1. Giesbeek to Westervoort along the
Ijssel, down the Pannerdenschkanal and Lower Rhine to Millingen, return
via Zevenaar (43 km): The cool breeze was deceptive and we
returned sun-burnt from an excellent ride on Fietspads and minor
lanes. First we rode west, along the south side of the Ijssel to its
junction with the Lower Rhine opposite Arnhem. Turning south down the
Pannerdenschkanal, we joined the long-distance Hanzaroute LF3-2,
pausing for a picnic on the
way. We passed a couple of popular foot/bike ferries across
the canal before reaching its confluence with the mighty
Rhine at Millingen-a/d-Rijn, almost at the German
border.
We returned via the town of Zevenaar, and a break for
waffles topped with warm cherries and whipped cream in the café there.

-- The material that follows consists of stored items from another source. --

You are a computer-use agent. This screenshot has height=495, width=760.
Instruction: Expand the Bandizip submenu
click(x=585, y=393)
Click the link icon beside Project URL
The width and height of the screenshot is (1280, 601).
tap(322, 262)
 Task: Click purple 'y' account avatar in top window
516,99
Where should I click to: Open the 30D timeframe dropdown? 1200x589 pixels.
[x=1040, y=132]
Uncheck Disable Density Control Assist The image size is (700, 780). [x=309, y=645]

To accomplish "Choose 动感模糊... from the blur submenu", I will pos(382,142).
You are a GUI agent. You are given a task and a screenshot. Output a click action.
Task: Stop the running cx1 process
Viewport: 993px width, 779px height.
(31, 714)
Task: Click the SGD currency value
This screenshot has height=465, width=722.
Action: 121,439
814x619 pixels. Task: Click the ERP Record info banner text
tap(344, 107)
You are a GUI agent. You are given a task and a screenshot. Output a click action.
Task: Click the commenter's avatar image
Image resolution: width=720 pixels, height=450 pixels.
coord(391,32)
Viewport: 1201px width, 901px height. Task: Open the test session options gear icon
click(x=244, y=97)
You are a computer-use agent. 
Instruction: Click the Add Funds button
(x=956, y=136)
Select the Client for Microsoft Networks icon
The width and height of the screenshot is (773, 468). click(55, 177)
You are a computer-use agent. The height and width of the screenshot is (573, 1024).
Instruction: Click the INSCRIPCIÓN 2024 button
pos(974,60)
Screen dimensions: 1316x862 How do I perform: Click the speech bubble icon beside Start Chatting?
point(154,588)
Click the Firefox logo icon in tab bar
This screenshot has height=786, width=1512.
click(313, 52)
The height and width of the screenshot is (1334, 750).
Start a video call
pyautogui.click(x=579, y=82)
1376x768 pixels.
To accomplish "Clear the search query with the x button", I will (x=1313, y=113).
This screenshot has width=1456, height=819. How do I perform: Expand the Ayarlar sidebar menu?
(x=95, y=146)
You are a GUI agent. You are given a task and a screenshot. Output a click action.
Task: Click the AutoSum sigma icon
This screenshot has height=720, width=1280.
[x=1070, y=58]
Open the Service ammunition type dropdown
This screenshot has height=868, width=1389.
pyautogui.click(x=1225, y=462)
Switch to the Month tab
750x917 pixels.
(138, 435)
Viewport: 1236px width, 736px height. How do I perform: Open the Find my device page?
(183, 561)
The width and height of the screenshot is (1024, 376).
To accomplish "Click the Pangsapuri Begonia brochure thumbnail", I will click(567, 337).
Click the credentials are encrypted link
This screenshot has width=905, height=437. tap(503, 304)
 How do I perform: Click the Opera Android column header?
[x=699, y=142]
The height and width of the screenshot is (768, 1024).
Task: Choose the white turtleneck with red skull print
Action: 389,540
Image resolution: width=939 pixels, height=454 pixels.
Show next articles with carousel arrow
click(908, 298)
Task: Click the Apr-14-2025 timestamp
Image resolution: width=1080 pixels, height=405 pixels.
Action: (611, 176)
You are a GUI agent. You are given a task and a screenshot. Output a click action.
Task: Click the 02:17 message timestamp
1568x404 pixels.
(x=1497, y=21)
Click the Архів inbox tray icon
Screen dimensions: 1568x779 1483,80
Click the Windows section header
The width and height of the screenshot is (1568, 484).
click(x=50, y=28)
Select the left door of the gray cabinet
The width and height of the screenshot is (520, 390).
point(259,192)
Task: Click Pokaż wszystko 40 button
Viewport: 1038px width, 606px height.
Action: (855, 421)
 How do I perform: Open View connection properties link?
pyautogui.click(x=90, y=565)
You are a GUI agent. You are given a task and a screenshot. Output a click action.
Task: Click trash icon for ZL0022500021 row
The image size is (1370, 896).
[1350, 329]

It was interesting to see a Halfords store on the main street, with a
selection of Dutch bikes for sale, though we were not tempted! Apart
from a few athletic young men on racing cycles, everyone rides the
heavy sit-upright style of city bike.
2. Arnhem via the bridge at Westervoort,
return through Veluwezoom National Park and ferry from Rhede to Rhederlaag (44
km): A cloudy dry day was ideal for cycling, with no wind. We rode
west along the Ijssel again, passed under the A12 motorway bridge and crossed
the river at the next bridge, carrying both train and traffic, yet with a
separate Fietspad on each side. We were surprised to see a couple of
Storks in the fields, along with geese and other water birds.
In the city (capital of the Netherlands' largest province,
Gelderland) we found a large shopping mall, where we bought a new SatNav at
Halfords (a 5” Garmin Nuvi). We also had a bit of banter with the toilet
attendant, an Englishman married to a Klomper (nickname from the Dutch
for 'clogs')! He said he misses having a joke, living among such a serious
hard-working people.
Riding on into the city centre we cycled both ways across
the John Frost Bridge over the Rhine, rebuilt and named in honour of the
British airborne officer who led the small group who actually got to the
bridge during the Battle of Arnhem. Injured, he was captured but survived to
serve in the army until his retirement in 1968. However, the First Airborne
Division lost nearly 75% of its strength and did not see combat again. For
the full story of 'Operation Market Garden', visit the excellent Airborne
Museum en.airbornemuseum.nl/ in Arnhem,
as we did on a previous visit.
After a snack and coffee on one of the busy shopping
streets, complete with trolley buses, trams and Fietspads, we took a
surprisingly hilly route back – past Rozendaal stately home and through the
Veluwezoom National Park, to the northeast of the city. Veluwezoom comprises
50 sq km of forest and heath, with miles of footpaths, bridleways and cycle
paths, as well as parking spots – a scenic reserve for the people of Arnhem.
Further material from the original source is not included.